The chain of Lingon and the Cambunian mountains is intersected at right angles, about midway between the Ionian and Aegaean seas, by the long and lofty range of Pindus, running from north to south, the back-bone of Greece, like the Apennines of the Italian peninsula. Mount Pindus forms the boundary between. Thessaly and Epeirus. At the thirty-ninth degree of latitude, at a point in the range of Pindus called Mount Tymphrestus (now Velukhi), various branches radiate, as from a centre. On the east the two chains of Othrys and Oeta branch off towards the sea, the former running nearly due east, and the latter more towards the south-east. To the west of Tymphrestus there is no chain of mountains extending towards the western sea and corresponding to the gigantic twins of Othrys and Oeta, but only a continuation of the Epeirot mountains running from north to south. Southward of Tymphrestus the chain of Pindus, which here divides into two branches, no longer bears the same name. One strikes south-westward, and passes across Aetolia, under the names of Corax and Taphiassus, to the promontory of Antirrhium at the entrance to the Corinthian gulf, opposite the corresponding promontory of Rhium in Peloponnesus. The other diverges to the south-east, passing through Phocis, Boeotia, and Attica, under the names of Parnassus, Helicon, Cithaeron, and Hymettus, down to Sunium, the southernmost point of Attica; but even here it does not end, for the islands of Ceos, Cythnos, Seriphos and Siphnos may be regarded as a continuance of this chain.

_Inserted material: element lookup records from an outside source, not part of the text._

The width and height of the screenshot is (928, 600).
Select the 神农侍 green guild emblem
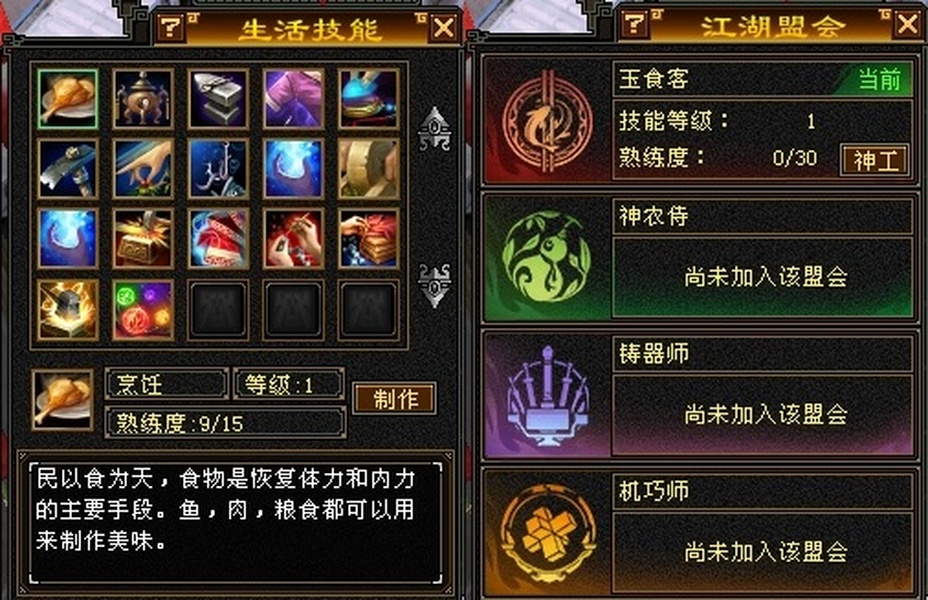click(546, 257)
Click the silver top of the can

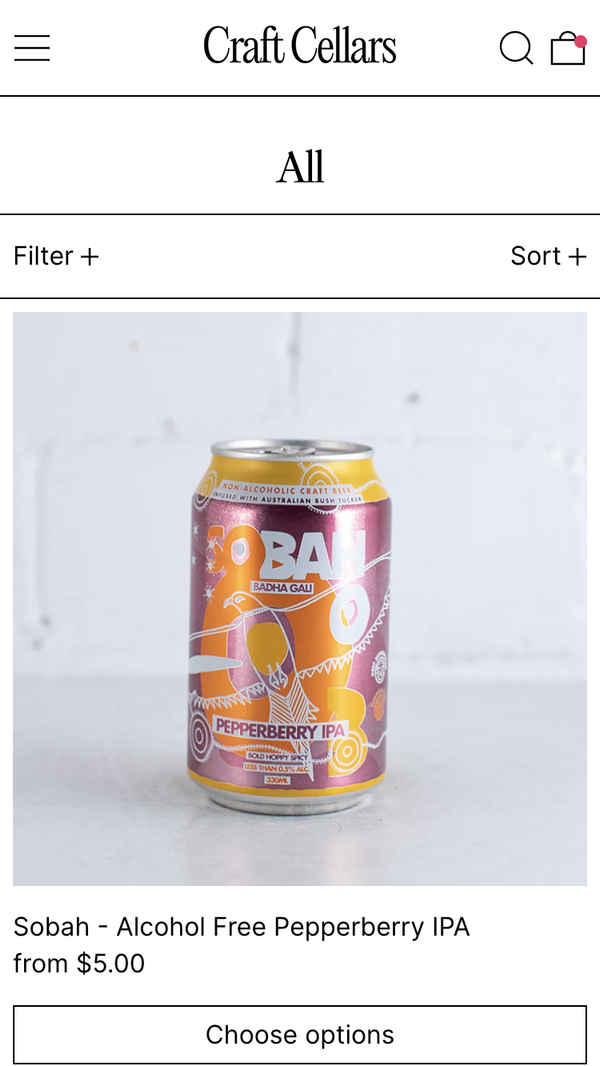(x=292, y=450)
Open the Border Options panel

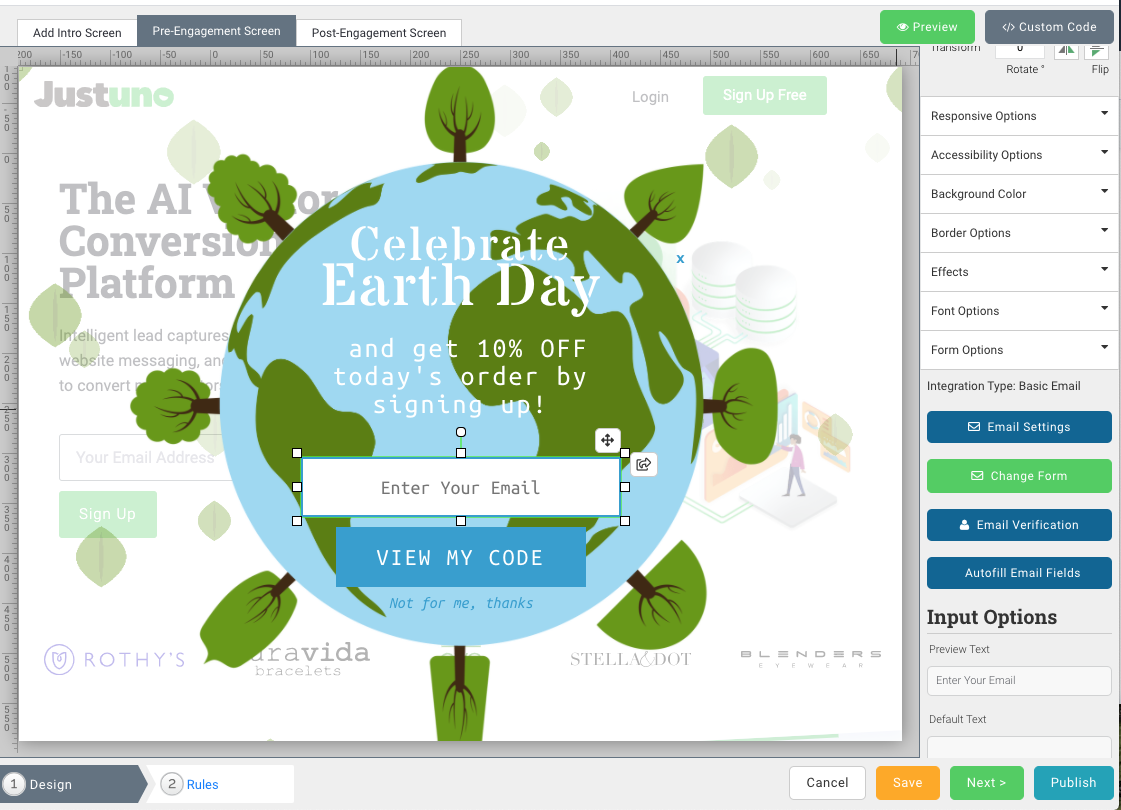(1019, 233)
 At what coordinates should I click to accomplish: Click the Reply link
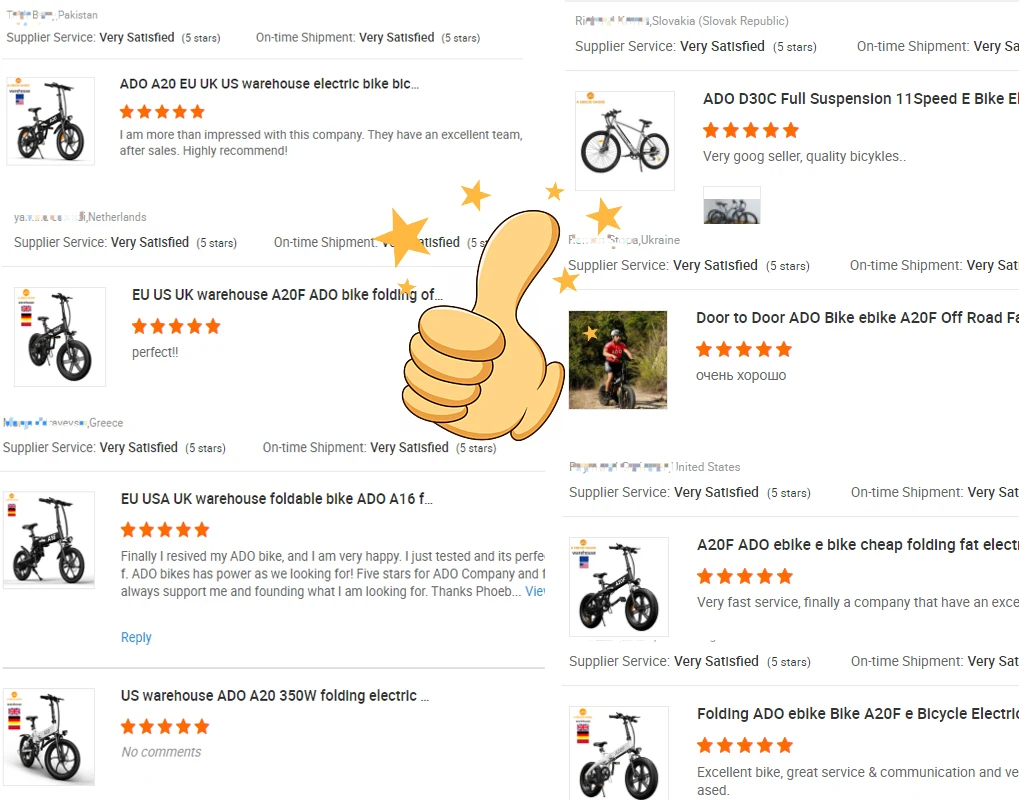coord(136,637)
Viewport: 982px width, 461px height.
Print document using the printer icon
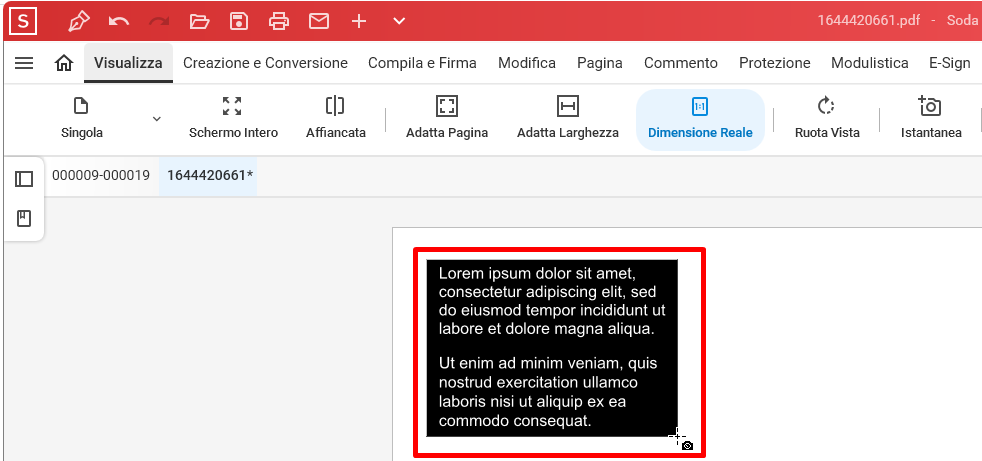[x=279, y=21]
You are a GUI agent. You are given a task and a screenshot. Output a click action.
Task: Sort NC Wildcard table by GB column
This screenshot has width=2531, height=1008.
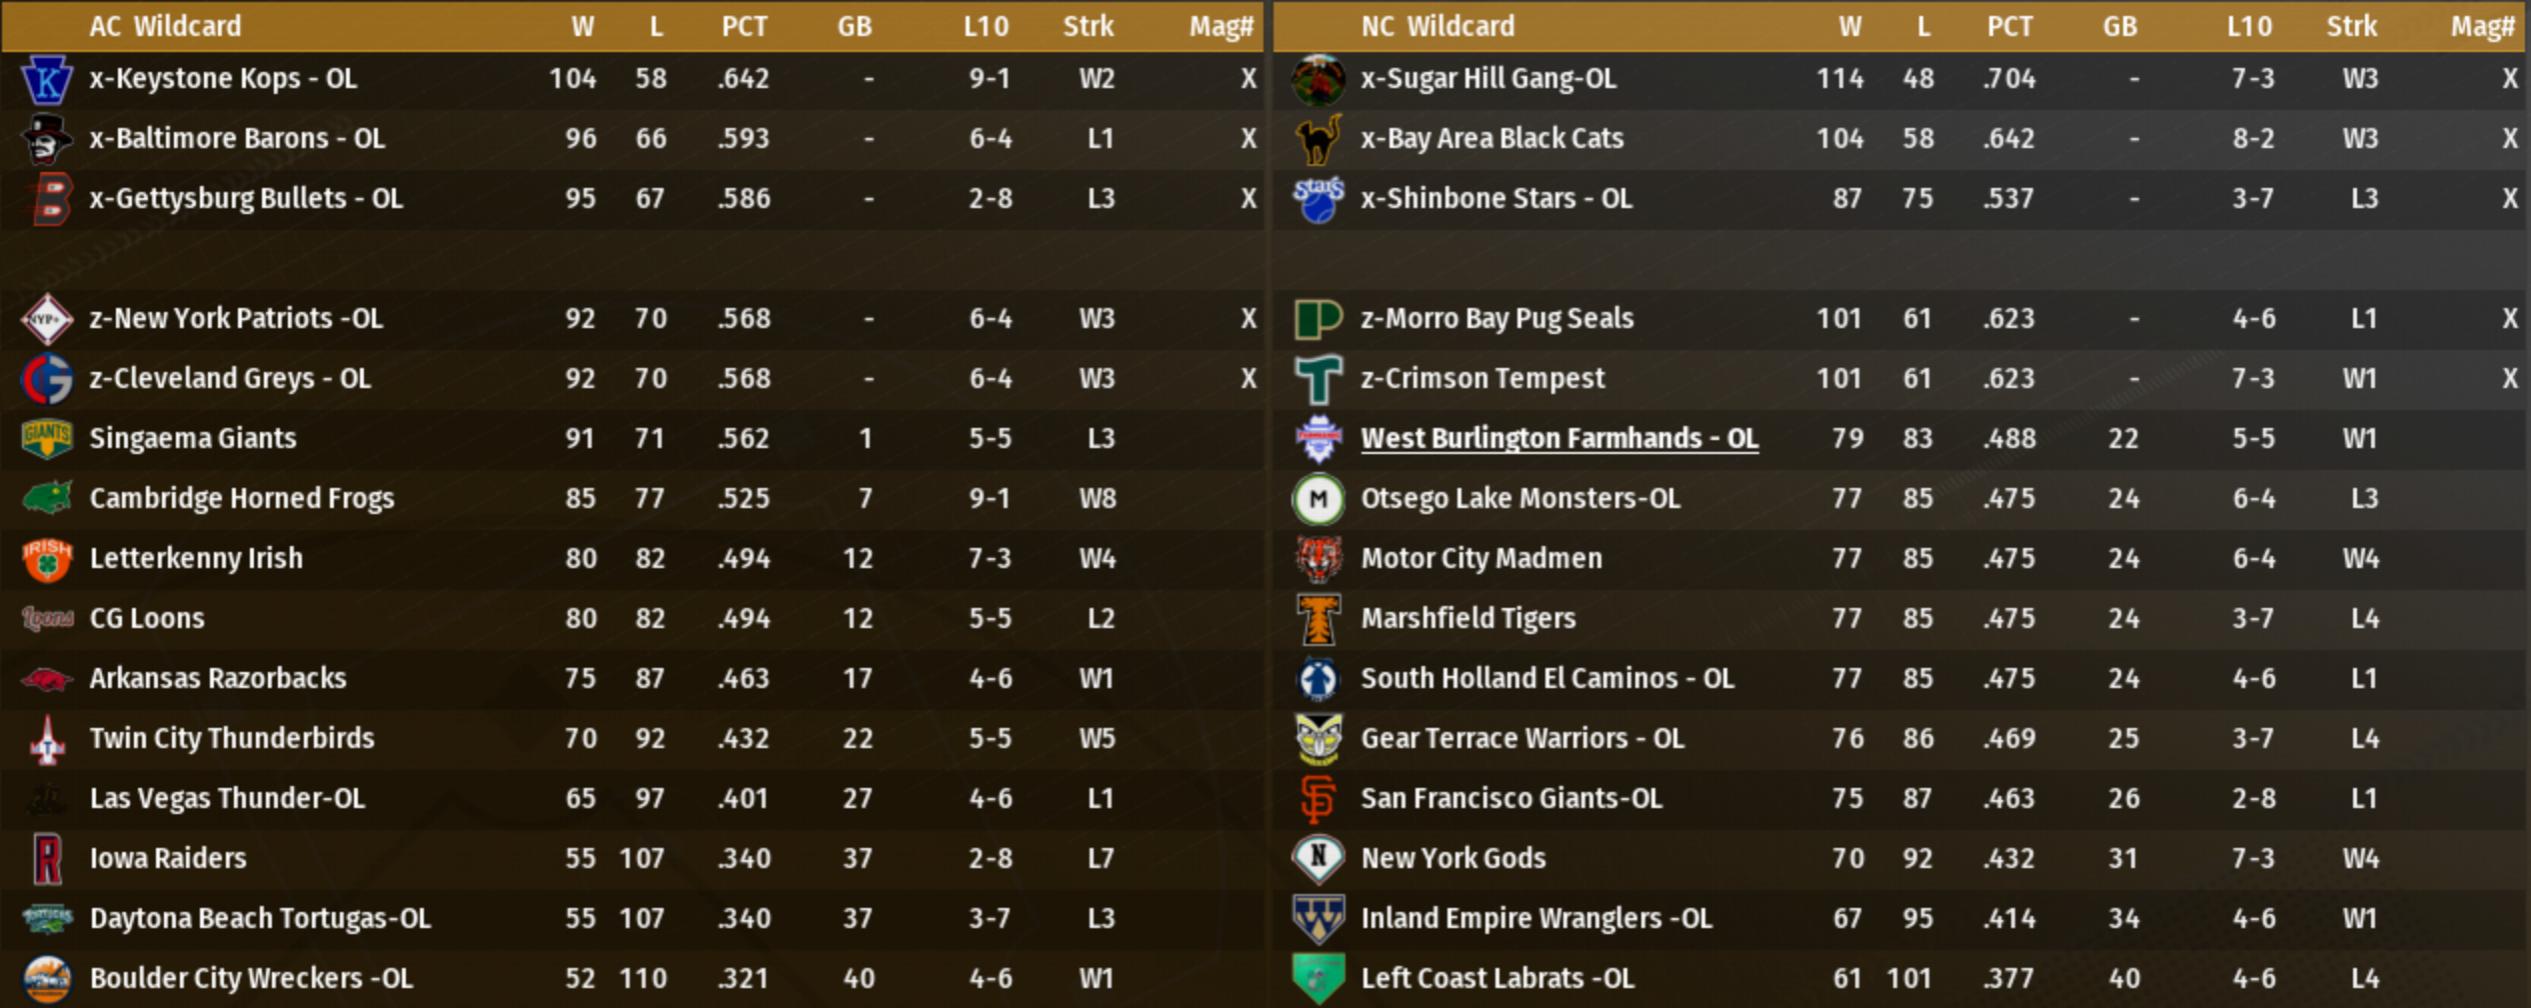tap(2119, 26)
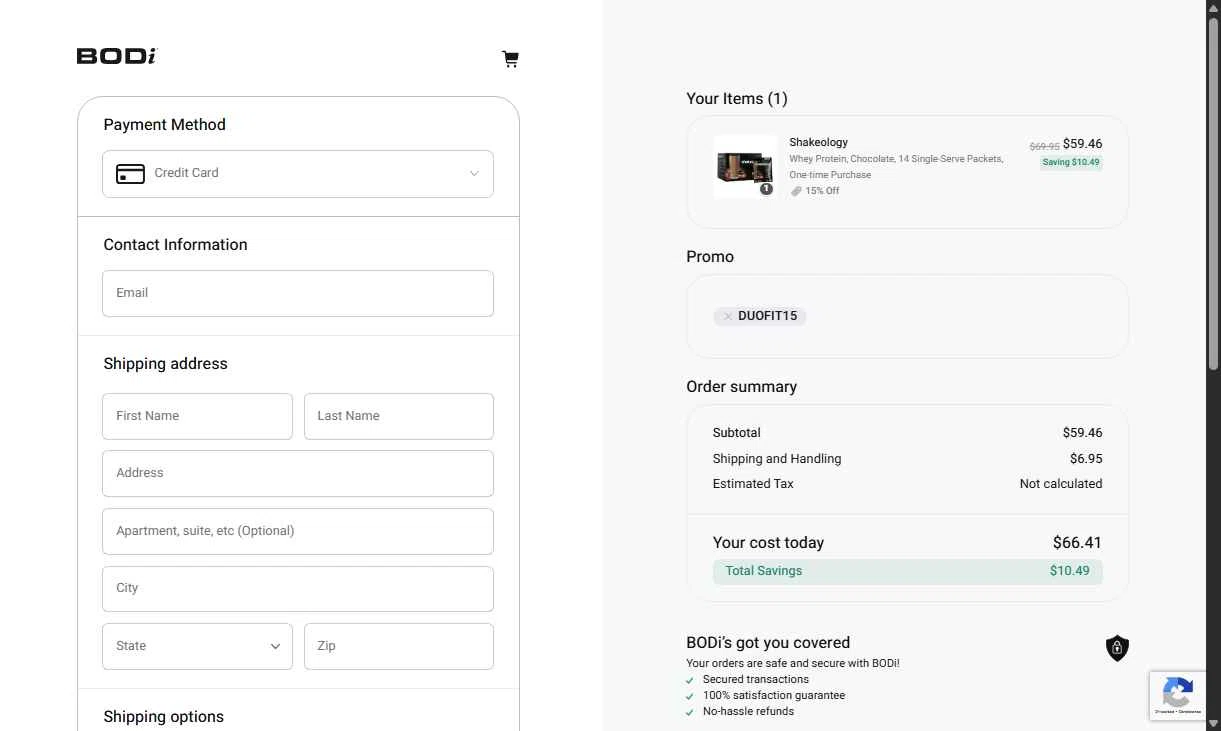Select the Address input field
The height and width of the screenshot is (731, 1221).
point(298,473)
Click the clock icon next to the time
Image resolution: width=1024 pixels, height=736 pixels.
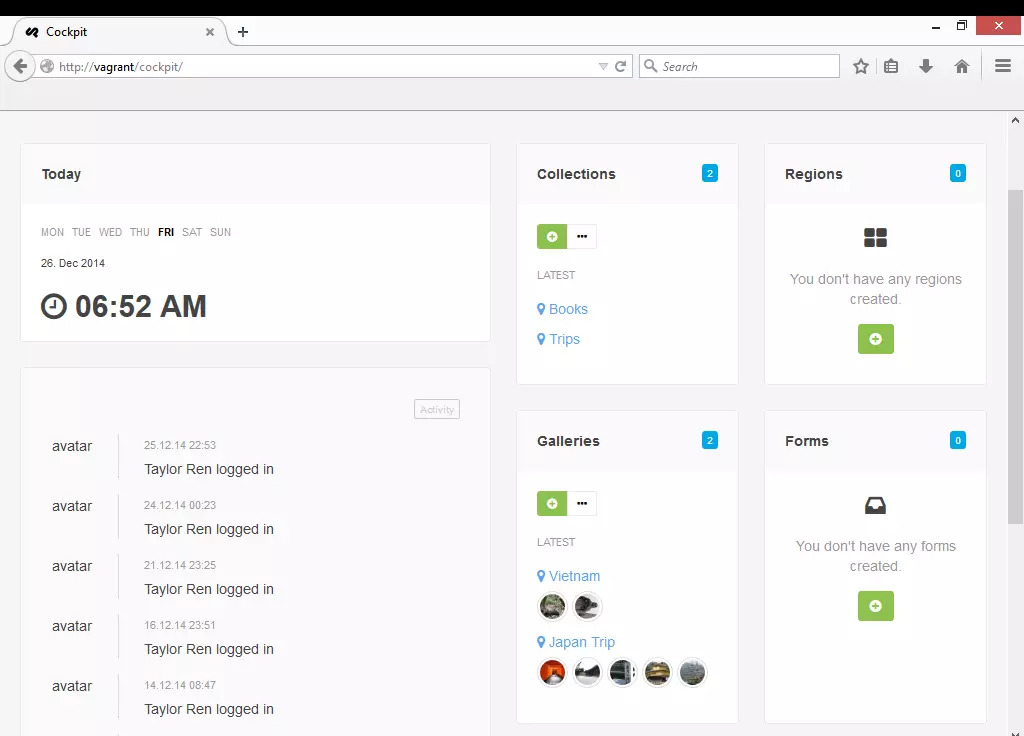(x=55, y=307)
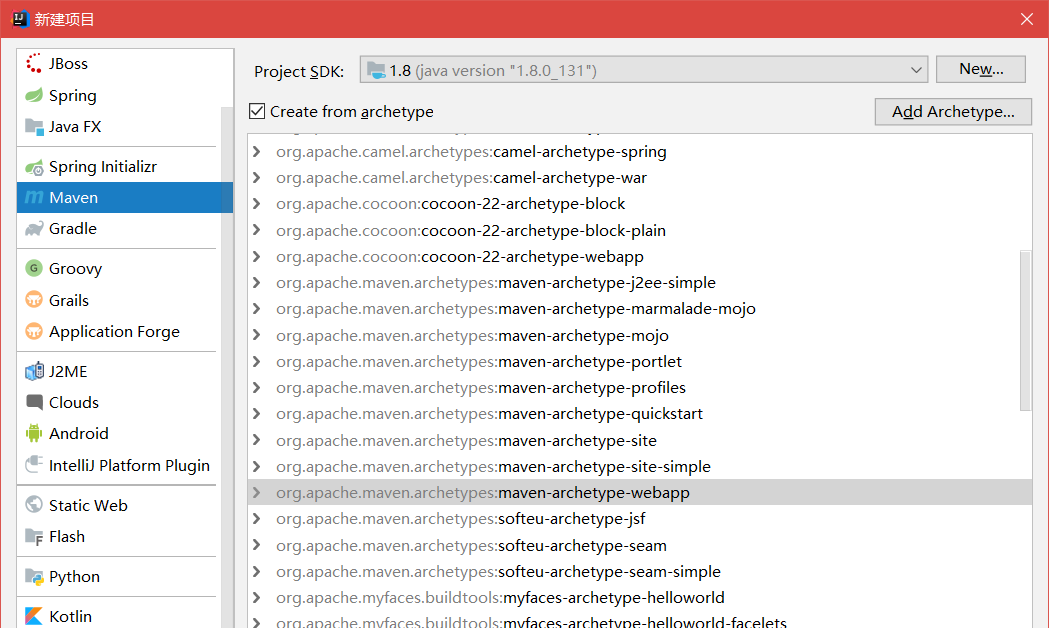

Such is a brief sketch of the general direction of the mountain-ranges of Northern Greece; but it is now necessary to enter a little more into detail, referring the reader for a fuller account to the names of the political divisions of the country. Taking Mount Pindus again as our starting-point, we observe that from it two huge arms branch off towards the eastern sea, enclosing the plain of Thessaly, the richest and largest in all Greece. These two arms, which run parallel to one another at the distance of 60 miles, have been already mentioned under the. names of the Cambunian mountains and Mount Othrys. The Cambunian mountains terminate upon the coast in the lofty summit of Olympus, which is the highest mountain in all Greece, being 9700 feet above the level of the sea, and scarcely ever free from snow. Mount Othrys reaches the sea between the Pagasaean and Malian gulfs. South of Olympus a range of mountains, first called Ossa and afterwards Pelion, stretches along the coast of Thessaly, parallel to Mount Pindus; Ossa is a steep conical peak, rising high into the clouds, and, like Olympus, generally covered with snow, while Pelion exhibits a broad and less abrupt outline. Thus Thessaly is enclosed between four natural ramparts, and is only accessible on the north by the celebrated vale of Tempe, between Mounts Olympus and Ossa, through which the Peneius finds its way to the sea. Towards the south, however, Thessaly was open to the sea, which here forms the extensive gulf of Pagasae, the cradle of Greek navigation, from whose shores the Argo was launched. Epeirus, the country to the west of Pindus, is of an entirely different character from Thessaly. It contains no plain of any extent, but is almost entirely covered with mountains, whose general direction, as already observed, is from north to south.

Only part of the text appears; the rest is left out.